Avez-vous pris du retard dans la montée vers la Coupe du monde indienne ?

“Pas du tout. Nous avançons même deux fois plus vite. Rappelles toi. Lors d’un Champions Trophy à Breda en 2018, nous avons été catastrophiques. Quelques mois plus tard, nous sommes devenus champions du monde. Avant les JO, nous n’avions pas bien joué en Pro League. Les gens paniquaient. Nous sommes devenus champions olympiques. Je le répète, tout va bien.

Tout le monde veut te battre. Quel est l’impact mental d’être dans le rôle du chassé ?

“C’est excitant (des rires). On l’avait déjà ressenti lors des Championnats d’Europe à Anvers en 2019. Aux JO, le sentiment était encore plus fort. Nous sommes clairement l’équipe à battre car nous avons tout gagné. Je ne peux pas être plus fier. Il y a quinze ans, nous nous sommes inspirés des jeux allemands, néerlandais et australiens. Aujourd’hui, ils veulent tous nous imiter.

Comment faites-vous pour conserver cette fraîcheur mentale ?

« Nous essayons toujours de nous réinventer. Nous adaptons les détails dans nos tactiques. Nous regardons beaucoup de vidéos de nos matchs. Nous changeons nos approches sur à peu près tout : jeu défensif et offensif, coups francs… »

Se pose aussi la question des jeunes à intégrer pour les JO post-2024. La présence de Van Oost, Van Dessel et T. Stockbroekx a-t-elle affaibli le noyau ?

“Absolument pas. Max Van Oost a eu un gros match contre l’Argentine. J’aime voir les petits jeunes sur le terrain. Un jour, ils devront nous remplacer. Ils savent tous jouer au hockey. Il est précieux qu’ils découvrent l’environnement unique des Red Lions.

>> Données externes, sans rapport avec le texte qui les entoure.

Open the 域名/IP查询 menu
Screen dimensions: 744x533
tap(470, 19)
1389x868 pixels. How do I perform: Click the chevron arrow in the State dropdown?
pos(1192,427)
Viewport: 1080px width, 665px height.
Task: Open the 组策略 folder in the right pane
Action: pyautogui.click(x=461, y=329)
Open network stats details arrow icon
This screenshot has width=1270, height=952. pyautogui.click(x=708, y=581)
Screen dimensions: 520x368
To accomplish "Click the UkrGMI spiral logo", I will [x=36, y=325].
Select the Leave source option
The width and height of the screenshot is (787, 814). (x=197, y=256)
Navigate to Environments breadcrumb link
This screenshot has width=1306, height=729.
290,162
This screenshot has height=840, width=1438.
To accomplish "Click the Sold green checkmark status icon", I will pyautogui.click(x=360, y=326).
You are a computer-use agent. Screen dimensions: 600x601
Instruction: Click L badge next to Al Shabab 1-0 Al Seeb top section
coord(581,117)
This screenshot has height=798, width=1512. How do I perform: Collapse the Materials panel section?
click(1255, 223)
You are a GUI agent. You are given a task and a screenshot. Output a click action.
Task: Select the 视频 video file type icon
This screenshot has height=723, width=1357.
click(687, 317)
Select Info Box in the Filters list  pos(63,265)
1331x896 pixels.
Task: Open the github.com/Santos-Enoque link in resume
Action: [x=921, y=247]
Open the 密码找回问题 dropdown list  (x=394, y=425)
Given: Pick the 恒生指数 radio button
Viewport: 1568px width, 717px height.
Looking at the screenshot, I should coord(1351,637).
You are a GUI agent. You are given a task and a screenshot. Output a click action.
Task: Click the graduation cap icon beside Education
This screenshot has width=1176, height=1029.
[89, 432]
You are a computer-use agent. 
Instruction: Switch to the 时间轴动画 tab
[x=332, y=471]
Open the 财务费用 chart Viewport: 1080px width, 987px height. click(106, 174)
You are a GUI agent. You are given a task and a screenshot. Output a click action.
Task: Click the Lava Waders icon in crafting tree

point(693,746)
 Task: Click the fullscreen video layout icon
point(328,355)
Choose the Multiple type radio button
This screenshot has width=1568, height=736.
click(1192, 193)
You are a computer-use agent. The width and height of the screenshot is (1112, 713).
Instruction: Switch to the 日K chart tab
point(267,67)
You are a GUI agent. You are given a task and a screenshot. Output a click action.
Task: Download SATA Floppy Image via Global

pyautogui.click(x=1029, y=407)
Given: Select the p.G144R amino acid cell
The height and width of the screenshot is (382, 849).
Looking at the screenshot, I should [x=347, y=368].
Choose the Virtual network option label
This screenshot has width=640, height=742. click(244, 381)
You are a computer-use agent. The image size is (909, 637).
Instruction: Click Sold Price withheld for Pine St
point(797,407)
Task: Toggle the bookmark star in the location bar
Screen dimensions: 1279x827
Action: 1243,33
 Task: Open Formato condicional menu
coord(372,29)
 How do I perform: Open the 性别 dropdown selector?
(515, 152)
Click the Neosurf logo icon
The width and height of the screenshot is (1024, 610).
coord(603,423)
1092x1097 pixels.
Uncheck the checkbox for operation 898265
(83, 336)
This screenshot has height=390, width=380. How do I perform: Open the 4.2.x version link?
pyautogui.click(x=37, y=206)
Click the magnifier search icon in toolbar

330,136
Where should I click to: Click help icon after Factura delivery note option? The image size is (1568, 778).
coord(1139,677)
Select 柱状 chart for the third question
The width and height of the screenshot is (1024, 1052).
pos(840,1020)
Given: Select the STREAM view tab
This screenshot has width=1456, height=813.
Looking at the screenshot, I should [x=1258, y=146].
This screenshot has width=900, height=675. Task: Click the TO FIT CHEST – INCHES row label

La Coupe du monde commence dans un peu plus de deux mois. Cette période est-elle courte ou longue ?

“Un peu des deux. Cela me semble encore très long. Il va falloir bien gérer les prochaines semaines avec le stage à Cadix en décembre. Pour les pays européens, on peut avoir besoin d’un plan B quand on est en Belgique en plein hiver. Dans le même temps, le match d’ouverture est presque demain. Nous avons déjà un très haut niveau de jeu et de réflexion. Nous sommes bien en avance. »

En parlant de ces trois semaines d’entraînement, quel sera l’objectif principal à Cadix ?

« On va automatiquement travailler le physique, mais le principal sera de prendre des informations sur nos adversaires sans trop en montrer. Ici, en Pro League, nous ne montrons pas tout.